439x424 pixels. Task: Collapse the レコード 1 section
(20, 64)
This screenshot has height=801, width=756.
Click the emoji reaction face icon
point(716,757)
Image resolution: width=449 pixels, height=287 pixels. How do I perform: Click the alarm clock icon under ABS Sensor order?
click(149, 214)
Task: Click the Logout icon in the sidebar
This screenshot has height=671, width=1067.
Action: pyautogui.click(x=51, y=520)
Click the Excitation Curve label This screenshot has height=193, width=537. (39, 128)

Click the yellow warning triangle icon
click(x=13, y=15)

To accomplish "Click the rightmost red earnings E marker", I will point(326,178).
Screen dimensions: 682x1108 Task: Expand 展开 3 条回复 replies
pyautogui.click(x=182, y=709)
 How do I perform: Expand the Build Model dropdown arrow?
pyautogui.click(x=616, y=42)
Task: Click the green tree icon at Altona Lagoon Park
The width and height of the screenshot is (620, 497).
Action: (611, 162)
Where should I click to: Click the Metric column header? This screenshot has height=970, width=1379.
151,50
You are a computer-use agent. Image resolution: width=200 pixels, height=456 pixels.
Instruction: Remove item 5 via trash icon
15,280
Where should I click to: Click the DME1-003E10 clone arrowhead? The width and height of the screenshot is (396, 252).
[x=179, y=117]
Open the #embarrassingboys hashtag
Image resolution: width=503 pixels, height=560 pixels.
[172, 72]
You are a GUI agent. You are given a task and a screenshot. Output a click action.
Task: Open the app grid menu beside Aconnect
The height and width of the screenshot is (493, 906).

┄┄┄┄┄┄┄┄┄┄

ASSIGNMENT
Begin with the first line of the listing and copy exactly through the line that contains "Task: Click the green", please, keeping both ends and leaving out everything after.

EXERCISE ANSWER
439x424 pixels. Task: Collapse the レコード 1 section
(20, 64)
This screenshot has height=801, width=756.
Click the emoji reaction face icon
point(716,757)
Image resolution: width=449 pixels, height=287 pixels. How do I perform: Click the alarm clock icon under ABS Sensor order?
click(149, 214)
Task: Click the Logout icon in the sidebar
This screenshot has height=671, width=1067.
Action: pyautogui.click(x=51, y=520)
Click the Excitation Curve label This screenshot has height=193, width=537. (39, 128)

Click the yellow warning triangle icon
click(x=13, y=15)

To accomplish "Click the rightmost red earnings E marker", I will point(326,178).
Screen dimensions: 682x1108 Task: Expand 展开 3 条回复 replies
pyautogui.click(x=182, y=709)
 How do I perform: Expand the Build Model dropdown arrow?
pyautogui.click(x=616, y=42)
Task: Click the green tree icon at Altona Lagoon Park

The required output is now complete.